I can’t move heavy things.

My back goes out. I injured it when I was 30, on a Vespa with David, bouncing around the hills of San Francisco. The jostling hurt the curves of my spine. I liked the adventure of riding on the back of his pale blue bike, going through tunnels with the lights off. I liked the sex that made me flutter and gasp. We had fun. But it left a permanent imprint on my body. The rest of me bounced back.

I can’t put up shelves. 

I am worthless with a hammer and nail. If I concentrate really hard, and slow myself down, at best, I can hang a small painting. But it takes me ten times longer than most people. And the work is sloppy even though I don’t want it to be. I can’t control the tools. 
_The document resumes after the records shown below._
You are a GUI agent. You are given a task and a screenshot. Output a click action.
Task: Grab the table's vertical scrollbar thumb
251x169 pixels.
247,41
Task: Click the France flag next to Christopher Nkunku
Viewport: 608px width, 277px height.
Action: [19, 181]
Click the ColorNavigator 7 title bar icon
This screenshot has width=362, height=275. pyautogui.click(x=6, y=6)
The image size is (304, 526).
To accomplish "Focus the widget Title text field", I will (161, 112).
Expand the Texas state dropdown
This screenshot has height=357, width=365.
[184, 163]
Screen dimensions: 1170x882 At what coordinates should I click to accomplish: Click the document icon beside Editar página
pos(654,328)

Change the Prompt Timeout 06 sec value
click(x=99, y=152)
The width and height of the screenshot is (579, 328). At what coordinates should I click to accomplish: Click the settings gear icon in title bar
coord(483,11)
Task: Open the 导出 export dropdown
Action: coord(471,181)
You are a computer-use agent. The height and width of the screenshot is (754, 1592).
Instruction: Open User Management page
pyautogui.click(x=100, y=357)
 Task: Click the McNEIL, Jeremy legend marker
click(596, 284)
Certain jars are impossible for me to open. 

Through trial and error, I’ve discovered that if I puncture a hole in the lid with a sharp tip, I’m able to open it. But then I have to weigh whether it’s worth spoiling the rest of the jar’s contents, like say, for one olive in my martini. That might be worth it.
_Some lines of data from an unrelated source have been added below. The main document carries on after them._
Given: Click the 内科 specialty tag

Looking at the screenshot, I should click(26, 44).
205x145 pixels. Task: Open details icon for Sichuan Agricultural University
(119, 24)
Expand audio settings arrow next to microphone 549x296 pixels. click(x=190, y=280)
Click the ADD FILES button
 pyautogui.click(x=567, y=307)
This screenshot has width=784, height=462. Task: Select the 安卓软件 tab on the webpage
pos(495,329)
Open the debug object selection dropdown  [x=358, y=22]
About a year ago, I brought out some major artillery for a giant jug of vodka. For the life of me, I could not get that lid pried loose. And since I have trouble with these kinds of things to begin with, I assumed the difficulty was with me. This was a full, big bottle, and so a good example of my not wanting to spoil the entire contents just for one drink, but the task exacerbated my anxiety to such a degree that I considered it. 

Then I remembered there was a liter of Maker’s Mark in the house that I had bought for a pecan pie recipe, so I withdrew the sharp objects and poured myself a Maker’s Mark on the rocks instead. The next time someone dropped by the house for a martini, I was relieved to learn that the problem opening the vodka bottle was due to a faulty lid, and had nothing to do with me, which was a relief, after all.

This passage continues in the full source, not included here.